• Given data
━━━━━━

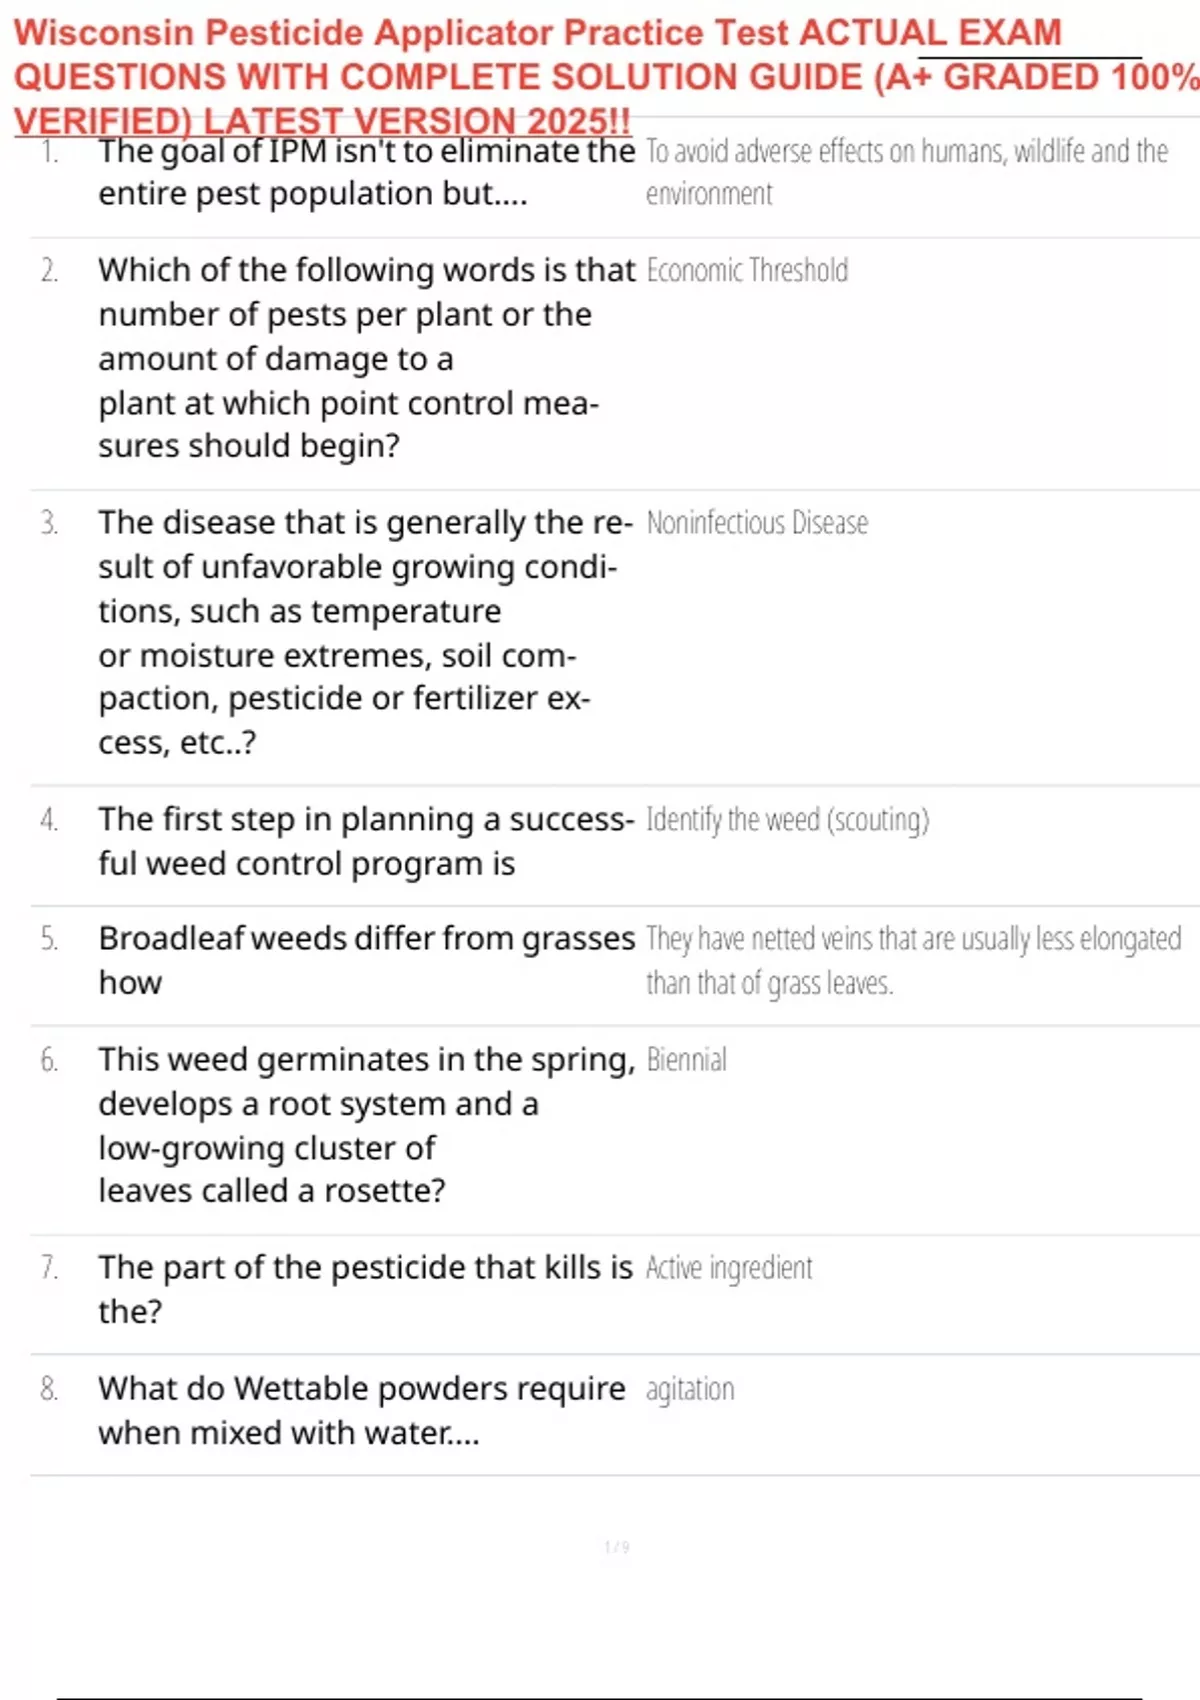This screenshot has height=1700, width=1200.
Task: Click the Biennial answer
Action: click(686, 1059)
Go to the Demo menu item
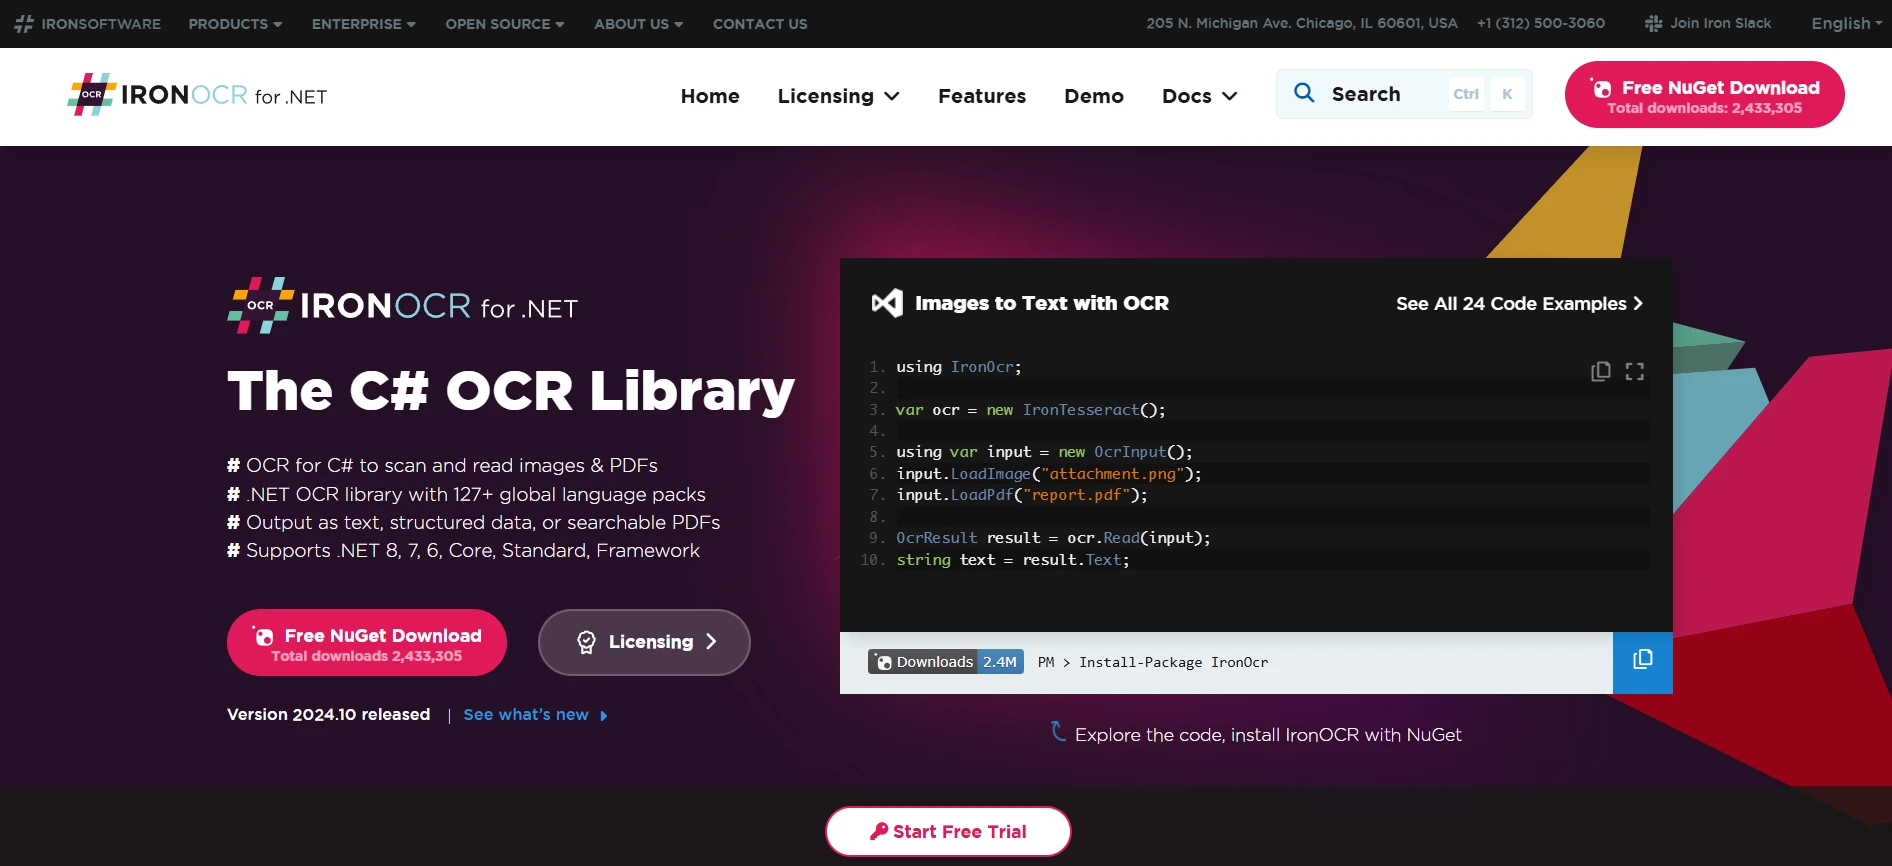This screenshot has width=1892, height=866. 1093,96
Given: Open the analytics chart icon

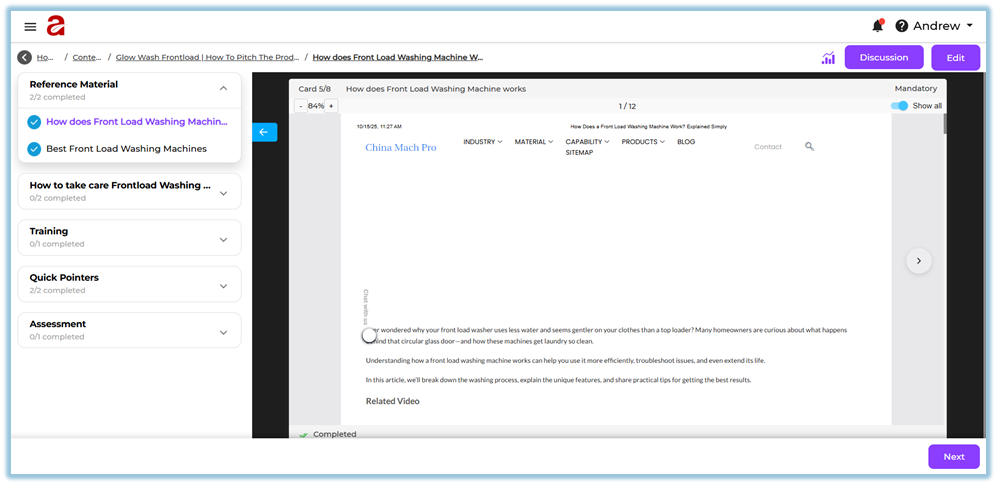Looking at the screenshot, I should click(x=828, y=58).
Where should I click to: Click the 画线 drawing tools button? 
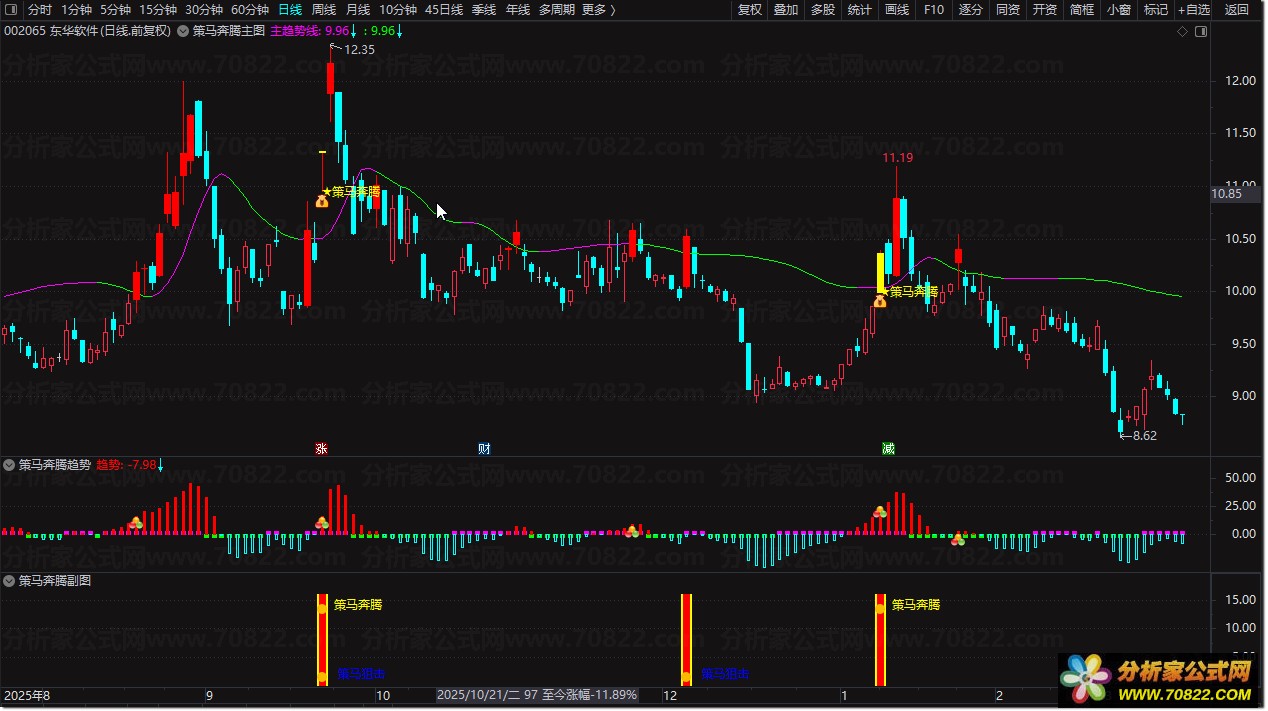click(x=897, y=10)
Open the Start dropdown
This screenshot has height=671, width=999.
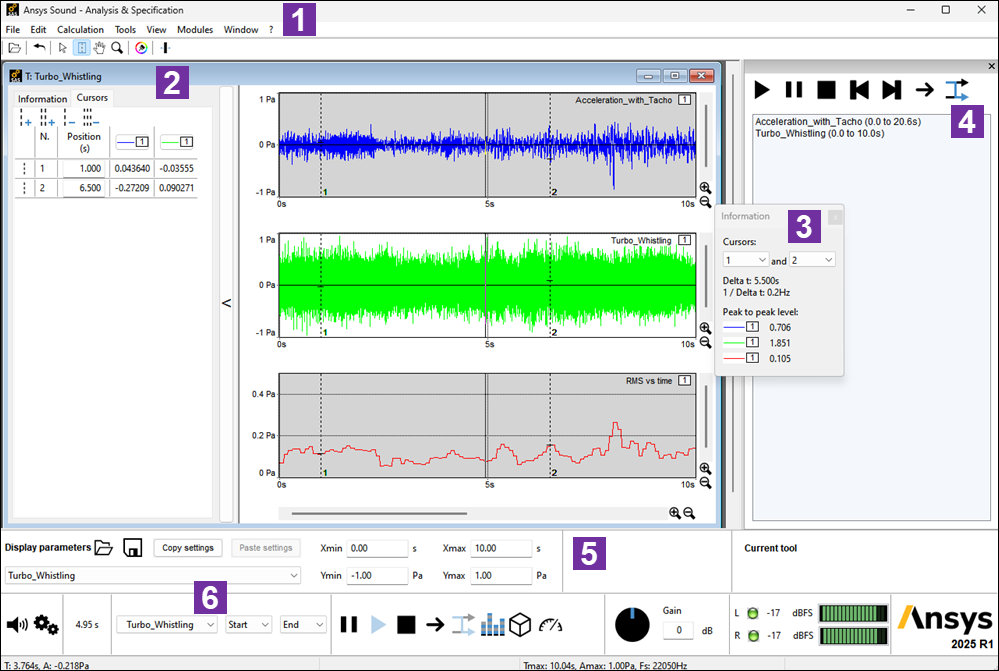248,624
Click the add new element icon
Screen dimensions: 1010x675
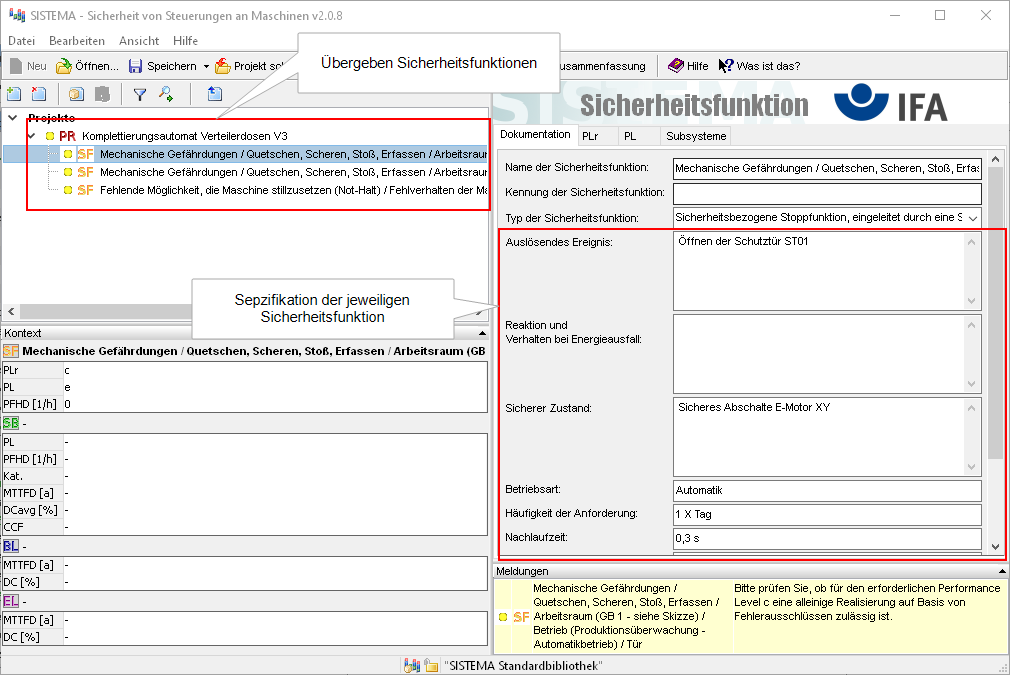14,94
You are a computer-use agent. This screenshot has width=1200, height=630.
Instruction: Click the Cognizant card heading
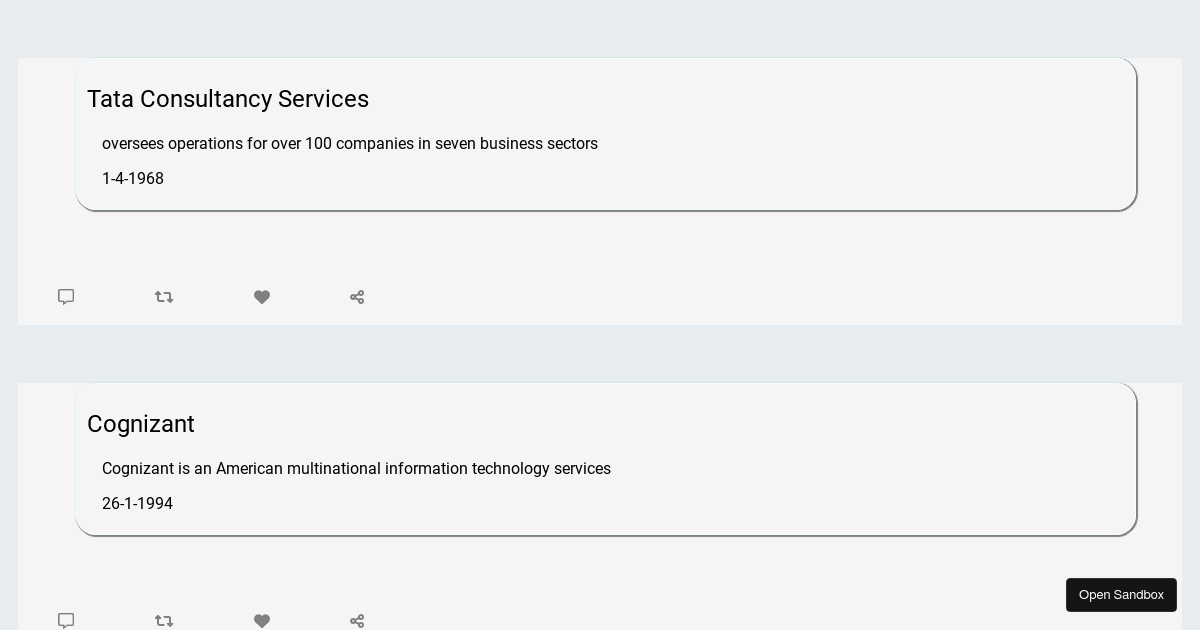141,424
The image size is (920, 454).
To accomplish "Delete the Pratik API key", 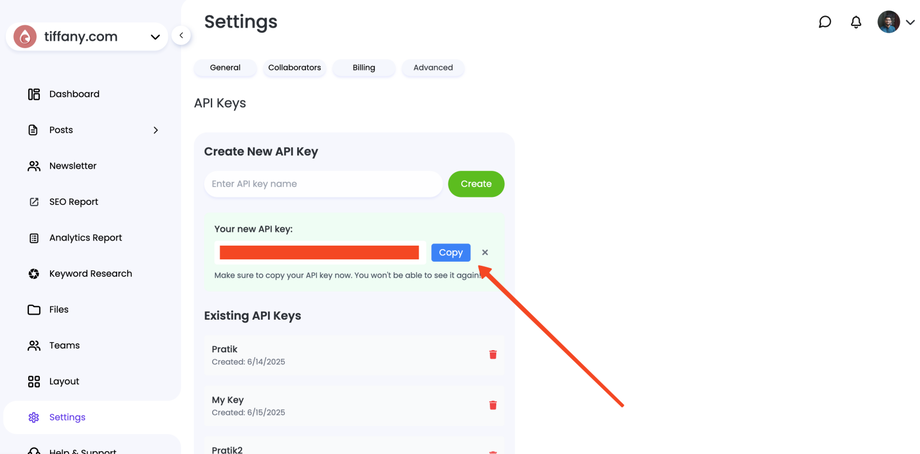I will pos(493,354).
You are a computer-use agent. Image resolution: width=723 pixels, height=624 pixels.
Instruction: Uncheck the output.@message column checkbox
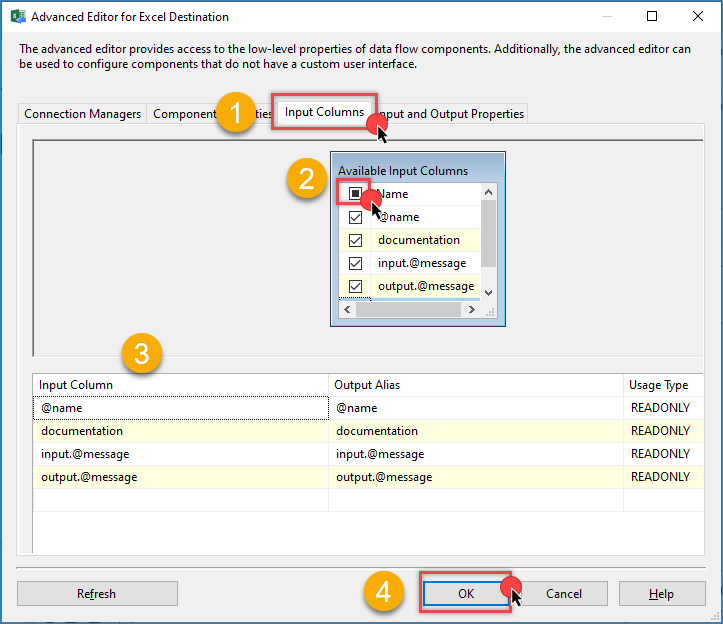[x=355, y=286]
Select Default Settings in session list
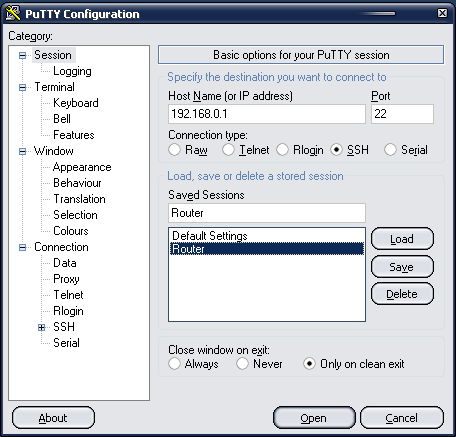Screen dimensions: 456x437 pyautogui.click(x=267, y=236)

━━━━━━

• Required action
Go through the entries above and copy each line holding the string "computer".

• Answer to the exercise
You are a computer-use agent. This screenshot has width=1200, height=630.
You are a computer-use agent. Image resolution: width=723 pixels, height=624 pixels.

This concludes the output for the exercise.